Had cumulative injuries not shortened his career by two or three years, his Hall of Fame induction would be preordained.

It didn’t happen.

What’s left for football fans and historians alike to ponder is what was Allen’s contribution to the game? Did he make a difference, as a player and a humanitarian?

As a vital member of the Seal Team 6 posse that bagged up Brett Favre and brought him back for one last ride, Allen will forever be tattooed on the history of the Minnesota Vikings.

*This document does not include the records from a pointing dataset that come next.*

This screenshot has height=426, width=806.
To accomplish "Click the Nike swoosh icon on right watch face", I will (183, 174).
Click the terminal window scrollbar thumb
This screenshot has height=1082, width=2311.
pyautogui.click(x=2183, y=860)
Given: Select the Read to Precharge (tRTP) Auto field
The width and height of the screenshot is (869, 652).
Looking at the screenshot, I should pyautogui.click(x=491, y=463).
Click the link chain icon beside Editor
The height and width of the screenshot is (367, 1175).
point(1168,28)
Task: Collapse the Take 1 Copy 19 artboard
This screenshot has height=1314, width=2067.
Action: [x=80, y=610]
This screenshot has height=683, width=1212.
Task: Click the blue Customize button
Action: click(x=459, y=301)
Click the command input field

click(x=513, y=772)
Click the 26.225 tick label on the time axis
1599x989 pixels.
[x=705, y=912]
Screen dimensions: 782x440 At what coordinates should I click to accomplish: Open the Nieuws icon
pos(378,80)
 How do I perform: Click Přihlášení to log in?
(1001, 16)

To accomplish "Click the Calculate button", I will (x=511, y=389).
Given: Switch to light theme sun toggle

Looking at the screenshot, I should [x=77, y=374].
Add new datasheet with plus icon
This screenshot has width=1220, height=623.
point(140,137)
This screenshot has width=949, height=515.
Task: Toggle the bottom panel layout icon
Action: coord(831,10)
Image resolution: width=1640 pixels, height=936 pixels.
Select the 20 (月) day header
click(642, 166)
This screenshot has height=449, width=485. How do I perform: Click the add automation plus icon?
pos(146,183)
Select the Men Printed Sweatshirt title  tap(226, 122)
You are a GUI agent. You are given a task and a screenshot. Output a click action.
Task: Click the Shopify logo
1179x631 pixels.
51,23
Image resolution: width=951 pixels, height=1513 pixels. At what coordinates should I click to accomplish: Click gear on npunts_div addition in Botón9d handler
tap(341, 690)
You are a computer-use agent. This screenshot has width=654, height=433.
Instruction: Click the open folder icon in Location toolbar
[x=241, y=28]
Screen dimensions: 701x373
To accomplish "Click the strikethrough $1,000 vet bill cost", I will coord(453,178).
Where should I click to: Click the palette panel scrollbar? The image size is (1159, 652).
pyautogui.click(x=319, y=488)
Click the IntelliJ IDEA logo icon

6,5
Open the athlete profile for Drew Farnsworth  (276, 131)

“He’s a very unique individual, very fortunate to have him part of the Minnesota Vikings,” Vikings general manager Rick Spielman said. “He was a great player for us. He will always be a Minnesota Viking. I think he’s one of the best players that ever played here with the Vikings. Excited for his retirement, so we don’t have to play him. He was a great influence and a great player for us with his tenure here.”

But, what about the rest of the NFL universe?

Football is big on its folklore. Legends grow with time. Unlike other sports, they’re not beholden to their past, but they recognize it. Allen was a throwback that legends from the ‘50s, ‘60s and ‘70s could say they would saddle up alongside. He was a throwback player in a modern game.

The NFL will be lesser for not having Jared Allen in it. In Minnesota, where legends historically get bigger with time, Allen’s shadow is long already. It’s only going to grow longer with recollected memories.

From rolling into Minnesota with a cowboy hat, boots and promise to squeeze Pat Williams into skinny jeans to a player who was paid (and earned) every dollar he agreed to when he put ink to paper on the contract that brought him to the Vikings, Allen’s place in the history of Minnesota football is undeniable.

He was something football wasn’t accustomed to seeing. He cut against the grain. He was brutally honest in his assessment of himself and his team. He didn’t know what a “schism” was. He didn’t want to. What he did know was Los Gatos, Calif. was where he was from, Arizona is where he calls home and Minnesota will always be his home away from home.

Happy trails, cowboy. The legend only grows taller on down the line.